巨人の阿部慎之助監督(46)は7日に静岡県・熱海市内で行われた中大若手OBOGのゴルフコンペに参加。終了後に報道陣の取材に応じ、来季の一塁コーチャーを亀井善行外野守備兼走塁コーチ(43)に任せることを明かした。
亀井コーチが自ら志願したという。指揮官は「積極的に(塁を)盗む作業をしてくれれば」と新コーチャーに期待を寄せていた。
今季、巨人は12球団ワーストとなる53盗塁。一方で両リーグでトップの盗塁数を誇ったセ首位の阪神は100盗塁と差は大きく開いてしまった。「リーグ優勝&日本一」を奪回するには「積極的な走塁」や「隙を狙う走塁」を意識的に仕掛けていくことが必要となる。

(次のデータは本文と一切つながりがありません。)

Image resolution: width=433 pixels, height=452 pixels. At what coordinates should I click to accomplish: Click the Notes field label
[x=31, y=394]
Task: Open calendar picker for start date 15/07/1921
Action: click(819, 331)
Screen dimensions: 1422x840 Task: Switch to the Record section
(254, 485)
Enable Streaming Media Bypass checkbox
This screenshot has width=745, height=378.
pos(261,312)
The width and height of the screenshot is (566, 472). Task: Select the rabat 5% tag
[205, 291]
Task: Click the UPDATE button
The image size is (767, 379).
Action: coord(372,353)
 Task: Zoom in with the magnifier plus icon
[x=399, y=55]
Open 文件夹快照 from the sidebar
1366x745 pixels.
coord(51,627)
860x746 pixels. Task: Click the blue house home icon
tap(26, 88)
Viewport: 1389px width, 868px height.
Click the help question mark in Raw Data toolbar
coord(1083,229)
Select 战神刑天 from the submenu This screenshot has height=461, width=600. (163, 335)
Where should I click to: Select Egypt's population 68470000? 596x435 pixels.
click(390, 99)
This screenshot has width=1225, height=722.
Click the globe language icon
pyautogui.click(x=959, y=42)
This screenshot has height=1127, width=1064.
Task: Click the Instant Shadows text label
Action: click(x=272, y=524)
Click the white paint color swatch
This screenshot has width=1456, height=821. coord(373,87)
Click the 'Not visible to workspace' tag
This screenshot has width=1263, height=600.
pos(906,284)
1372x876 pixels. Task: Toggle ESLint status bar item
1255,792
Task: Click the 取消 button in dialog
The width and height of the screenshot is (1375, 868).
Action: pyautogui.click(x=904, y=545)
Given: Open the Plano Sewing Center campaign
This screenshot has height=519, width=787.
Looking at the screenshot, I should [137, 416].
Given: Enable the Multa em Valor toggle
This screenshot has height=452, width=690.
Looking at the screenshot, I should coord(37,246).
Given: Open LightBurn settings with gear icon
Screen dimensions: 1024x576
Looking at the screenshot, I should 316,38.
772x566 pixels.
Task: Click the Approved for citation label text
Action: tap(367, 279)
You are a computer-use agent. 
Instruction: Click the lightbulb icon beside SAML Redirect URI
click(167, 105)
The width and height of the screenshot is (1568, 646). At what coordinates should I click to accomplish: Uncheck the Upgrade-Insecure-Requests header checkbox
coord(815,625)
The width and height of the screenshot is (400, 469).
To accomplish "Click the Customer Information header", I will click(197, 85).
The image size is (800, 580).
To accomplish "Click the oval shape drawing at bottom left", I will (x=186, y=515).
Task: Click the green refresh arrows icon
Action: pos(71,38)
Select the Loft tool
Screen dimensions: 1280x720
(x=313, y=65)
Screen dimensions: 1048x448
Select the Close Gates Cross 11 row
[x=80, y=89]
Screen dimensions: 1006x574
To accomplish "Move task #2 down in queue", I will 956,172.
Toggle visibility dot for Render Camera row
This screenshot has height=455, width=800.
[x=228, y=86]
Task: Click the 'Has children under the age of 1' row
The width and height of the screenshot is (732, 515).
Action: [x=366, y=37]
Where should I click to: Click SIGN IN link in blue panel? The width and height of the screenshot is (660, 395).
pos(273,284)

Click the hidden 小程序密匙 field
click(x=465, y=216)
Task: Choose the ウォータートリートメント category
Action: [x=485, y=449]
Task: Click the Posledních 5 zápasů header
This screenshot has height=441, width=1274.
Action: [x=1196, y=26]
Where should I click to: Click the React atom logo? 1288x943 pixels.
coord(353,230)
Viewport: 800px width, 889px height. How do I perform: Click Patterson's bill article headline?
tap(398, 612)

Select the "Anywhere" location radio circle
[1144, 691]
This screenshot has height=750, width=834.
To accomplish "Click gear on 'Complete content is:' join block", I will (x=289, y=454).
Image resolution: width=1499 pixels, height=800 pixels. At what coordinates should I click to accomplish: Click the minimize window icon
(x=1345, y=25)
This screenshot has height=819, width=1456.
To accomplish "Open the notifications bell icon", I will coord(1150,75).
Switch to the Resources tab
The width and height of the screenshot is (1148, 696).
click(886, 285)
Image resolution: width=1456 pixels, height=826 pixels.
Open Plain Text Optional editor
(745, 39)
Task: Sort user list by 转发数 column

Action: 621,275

これに関して亀井コーチは「スチール(盗塁)だけじゃなくても、例えば一塁から二塁止まりじゃなくて、三塁まで行くとか…。意外と走塁のところが得点につながっていく大事なとこだと僕は思っている」と一例を挙げて説明。その上で「そういう(走塁の)意識付けっていうところを伝えていこうかなと思ってます」と語った。
この課題は今秋のキャンプで早くも浮上しており、首脳陣は選手の〝走塁ノウハウ〟不足に頭を抱えていたようだ。今オフ、三軍内野守備コーチから〝昇格〟した吉川大畿内野守備兼走塁コーチ(33)も亀井コーチと同様の見解を示していた。
吉川コーチは秋のキャンプを経て「基本からしっかりやっていく必要はあるのかなと思いました。守備というよりもまずは走塁。何がと言われたらキリがないですね」と困惑した様子を見せていた。例えば、ライナーの飛び出し方ひとつにしろ、無死&一死の場合と二死の場合とではリードを取る幅やステップの仕方を変える必要があるが、「なぜこのアウトカウントで走塁を変えなければいけないのか?」という答えをつかみきれていない選手が多かったという。
「もちろんいいところもたくさんある。ただ、そこよりももう1個前に戻って考えてみようというところはあるので、そこの『意識のすり合わせ』はしっかりしていかないといけない」と吉川コーチ。来季までに1人でも多くの選手が〝走塁ノウハウ〟を磨くことが勝利へのカギとなりそうだ。